Personal information
- Nationality: South Korea
- Born: 30 May 1979 (age 47)
- Height: 1.92 m (6 ft 3+1⁄2 in)
- Weight: 118 kg (260 lb)

Korean name
- Hangul: 김성범
- RR: Gim Seongbeom
- MR: Kim Sŏngbŏm

Sport
- Sport: Judo
- Event: +100 kg
- Club: Korea Racing Association
- Coached by: An Byung-Geun

Medal record
Men's judo
Representing South Korea
Asian Games
| Gold medal – first place | 2006 Doha | Open |
Universiade
| Gold medal – first place | 2007 Bangkok | +100 kg |
| Bronze medal – third place | 2003 Daegu | +100 kg |
Asian Championships
| Gold medal – first place | 2004 Almaty | +100 kg |
| Bronze medal – third place | 2003 Jeju City | +100 kg |
| Bronze medal – third place | 2007 Kuwait City | +100 kg |
| Bronze medal – third place | 2008 Jeju City | +100 kg |

= Kim Sung-bum (judoka) =

South Korean judoka (born 1979)

Kim Sung-bum (born May 30, 1979) is a South Korean judoka, who competed in the men's heavyweight category. He is a two-time Olympian, and four-time medalist at the Asian Judo Championships. He defeated Iran's Mahmoud Miran for the gold medal in the open weight division at the 2006 Asian Games in Doha, Qatar. Kim also captured two more medals (gold and bronze) for the same division at the 2003 Summer Universiade in Jeju City, and at the 2007 Summer Universiade in Bangkok, Thailand.

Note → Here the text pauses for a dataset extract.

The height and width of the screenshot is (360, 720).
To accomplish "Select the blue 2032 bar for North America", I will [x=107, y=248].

Kim made his official debut for the 2004 Summer Olympics in Athens, where he competed for the men's heavyweight class (+100 kg). He defeated Spain's Aytami Ruano in the first preliminary round, before losing out his next match by a waza-ari-awasete-ippon (full point) and a soto makikomi (outer wraparound) to Italy's Paolo Bianchessi. Kim took advantage of the repechage rounds by defeating Ukraine's Vitaliy Polyanskyy, but lost again in the second bout this time to Netherlands' Dennis van der Geest, who successfully scored an ippon and an ōuchi gari (big inner reap), at two minutes and five seconds.

Four years later, Kim qualified for the second time in the men's +100 kg class, as a 29-year-old, at the 2008 Summer Olympics in Beijing, after winning the bronze medal from the Asian Judo Championships in Jeju City. Unlike his previous Olympics, Kim defeated Haiti's Joel Brutus in the first preliminary round, before losing out his next match, by an ippon and a seoi nage, to Estonia's Martin Padar.